A recent study on Gardasil, a vaccine against the sexually transmitted disease Human Papillomavirus (HPV), has shown that the vaccine is even more effective than originally believed. According to the data, which were presented at a meeting of the American Society for Microbiology this week, Gardasil protects against strains of HPV that cause 90 percent of cervical cancers. When the vaccine was originally approved the data showed Gardasil to protect against strains of HPV responsible for 70 percent of cervical cancers.
Currently, HPV is the most common sexually transmitted pathogen among Americans—the rate is 6.2 million new infections each year. Because of such statistics, one would expect the Gardasil vaccine to be embraced by the public. The sad reality is that the Gardasil vaccine has been quite controversial, because in order to reach maximum effectiveness, the drug should be administered at a young age -- ideally between nine and fourteen -- to assure protection prior to sexual activity and to take advantage of the robust immune response among pre-teen girls. Some parents mistakenly believe that providing the vaccine to pre-teens and young teens will encourage early sexual activity. There is no substance to this belief, as studies have shown that young women are no more likely to initiate sex after getting protective vaccines.

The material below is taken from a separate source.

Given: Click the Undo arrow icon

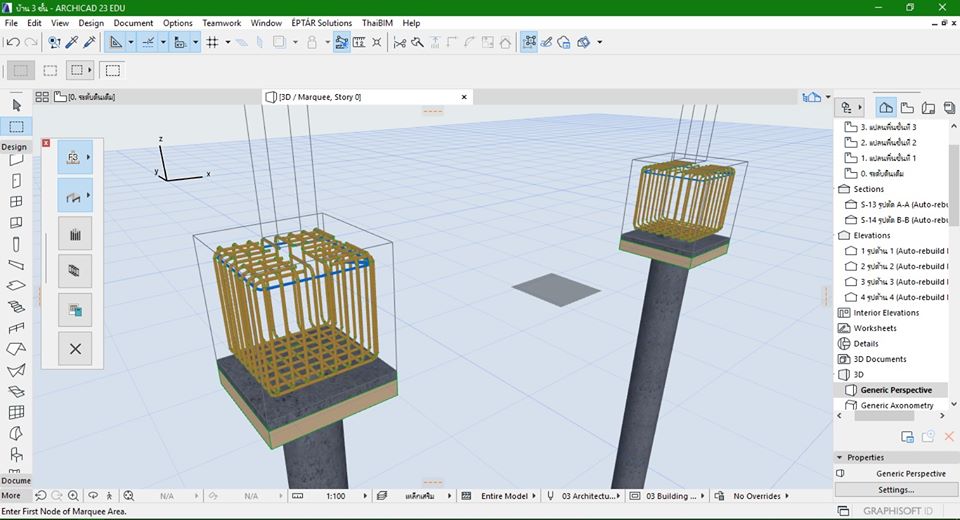Looking at the screenshot, I should (12, 42).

There are many STDs that Gardasil offers no protection against—so to say that children will feel more inclined to have sex because they feel safer is simply not true. In addition to the long list of STDs young girls can contract despite a Gardasil vaccination, there is also the very real threat of teen pregnancy.

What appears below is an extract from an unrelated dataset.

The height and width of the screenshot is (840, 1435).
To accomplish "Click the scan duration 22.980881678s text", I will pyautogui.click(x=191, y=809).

The bottom line is that one of the many potential threats that come with sexual activity—cervical cancer—can now be markedly reduced, and it would be in everyone’s best interest to support the efforts of those responsible for this. It is important to realize that either by attacking or by avoiding the helpful benefits of medical advances we are hurting ourselves, not only by compromising our health, but by discouraging scientists and industry from investing their time and money in future medical developments.